Render the lines below as a Markdown table with the columns Row and Line, leaving out blank lines.
[start of AVAILABLE RECORDS]
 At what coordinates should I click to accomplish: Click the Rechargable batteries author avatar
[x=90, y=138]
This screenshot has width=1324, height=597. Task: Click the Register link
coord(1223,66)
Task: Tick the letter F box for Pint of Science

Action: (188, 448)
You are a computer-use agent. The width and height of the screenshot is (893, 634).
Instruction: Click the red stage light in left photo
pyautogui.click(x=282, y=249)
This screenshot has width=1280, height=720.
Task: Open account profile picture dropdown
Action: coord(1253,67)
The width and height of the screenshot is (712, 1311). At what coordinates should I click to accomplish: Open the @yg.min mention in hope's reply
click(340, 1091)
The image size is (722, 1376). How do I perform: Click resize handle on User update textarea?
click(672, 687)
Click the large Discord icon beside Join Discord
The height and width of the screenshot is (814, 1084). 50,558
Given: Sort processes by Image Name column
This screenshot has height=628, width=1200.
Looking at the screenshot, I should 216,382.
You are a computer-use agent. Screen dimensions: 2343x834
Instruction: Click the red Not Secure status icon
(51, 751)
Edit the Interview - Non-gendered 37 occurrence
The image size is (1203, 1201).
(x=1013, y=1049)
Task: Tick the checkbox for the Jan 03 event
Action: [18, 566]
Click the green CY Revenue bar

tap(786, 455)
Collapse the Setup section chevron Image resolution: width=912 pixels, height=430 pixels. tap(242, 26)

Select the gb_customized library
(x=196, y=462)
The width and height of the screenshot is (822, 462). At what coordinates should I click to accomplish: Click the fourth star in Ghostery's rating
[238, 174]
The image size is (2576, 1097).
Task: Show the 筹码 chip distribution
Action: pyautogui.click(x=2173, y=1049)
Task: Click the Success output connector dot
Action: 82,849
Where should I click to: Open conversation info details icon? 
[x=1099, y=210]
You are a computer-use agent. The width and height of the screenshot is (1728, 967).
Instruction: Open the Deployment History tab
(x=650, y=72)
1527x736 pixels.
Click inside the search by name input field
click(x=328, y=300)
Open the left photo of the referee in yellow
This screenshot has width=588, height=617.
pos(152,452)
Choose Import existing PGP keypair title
[end of AVAILABLE RECORDS]
ANSWER TO THE EXERCISE:
| Row | Line |
|---|---|
| 1 |  At what coordinates should I click to accomplish: Click the Rechargable batteries author avatar |
| 2 | [x=90, y=138] |
| 3 | This screenshot has width=1324, height=597. Task: Click the Register link |
| 4 | coord(1223,66) |
| 5 | Task: Tick the letter F box for Pint of Science |
| 6 | Action: (188, 448) |
| 7 | You are a computer-use agent. The width and height of the screenshot is (893, 634). |
| 8 | Instruction: Click the red stage light in left photo |
| 9 | pyautogui.click(x=282, y=249) |
| 10 | This screenshot has width=1280, height=720. |
| 11 | Task: Open account profile picture dropdown |
| 12 | Action: coord(1253,67) |
| 13 | The width and height of the screenshot is (712, 1311). At what coordinates should I click to accomplish: Open the @yg.min mention in hope's reply |
| 14 | click(340, 1091) |
| 15 | The image size is (722, 1376). How do I perform: Click resize handle on User update textarea? |
| 16 | click(672, 687) |
| 17 | Click the large Discord icon beside Join Discord |
| 18 | The height and width of the screenshot is (814, 1084). 50,558 |
| 19 | Given: Sort processes by Image Name column |
| 20 | This screenshot has height=628, width=1200. |
| 21 | Looking at the screenshot, I should 216,382. |
| 22 | You are a computer-use agent. Screen dimensions: 2343x834 |
| 23 | Instruction: Click the red Not Secure status icon |
| 24 | (51, 751) |
| 25 | Edit the Interview - Non-gendered 37 occurrence |
| 26 | The image size is (1203, 1201). |
| 27 | (x=1013, y=1049) |
| 28 | Task: Tick the checkbox for the Jan 03 event |
| 29 | Action: [18, 566] |
| 30 | Click the green CY Revenue bar |
| 31 | tap(786, 455) |
| 32 | Collapse the Setup section chevron Image resolution: width=912 pixels, height=430 pixels. tap(242, 26) |
| 33 | Select the gb_customized library |
| 34 | (x=196, y=462) |
| 35 | The width and height of the screenshot is (822, 462). At what coordinates should I click to accomplish: Click the fourth star in Ghostery's rating |
| 36 | [238, 174] |
| 37 | The image size is (2576, 1097). |
| 38 | Task: Show the 筹码 chip distribution |
| 39 | Action: pyautogui.click(x=2173, y=1049) |
| 40 | Task: Click the Success output connector dot |
| 41 | Action: 82,849 |
| 42 | Where should I click to: Open conversation info details icon?  |
| 43 | [x=1099, y=210] |
| 44 | You are a computer-use agent. The width and height of the screenshot is (1728, 967). |
| 45 | Instruction: Open the Deployment History tab |
| 46 | (x=650, y=72) |
| 47 | 1527x736 pixels. |
| 48 | Click inside the search by name input field |
| 49 | click(x=328, y=300) |
| 50 | Open the left photo of the referee in yellow |
| 51 | This screenshot has width=588, height=617. |
| 52 | pos(152,452) |
| 53 | Choose Import existing PGP keypair title |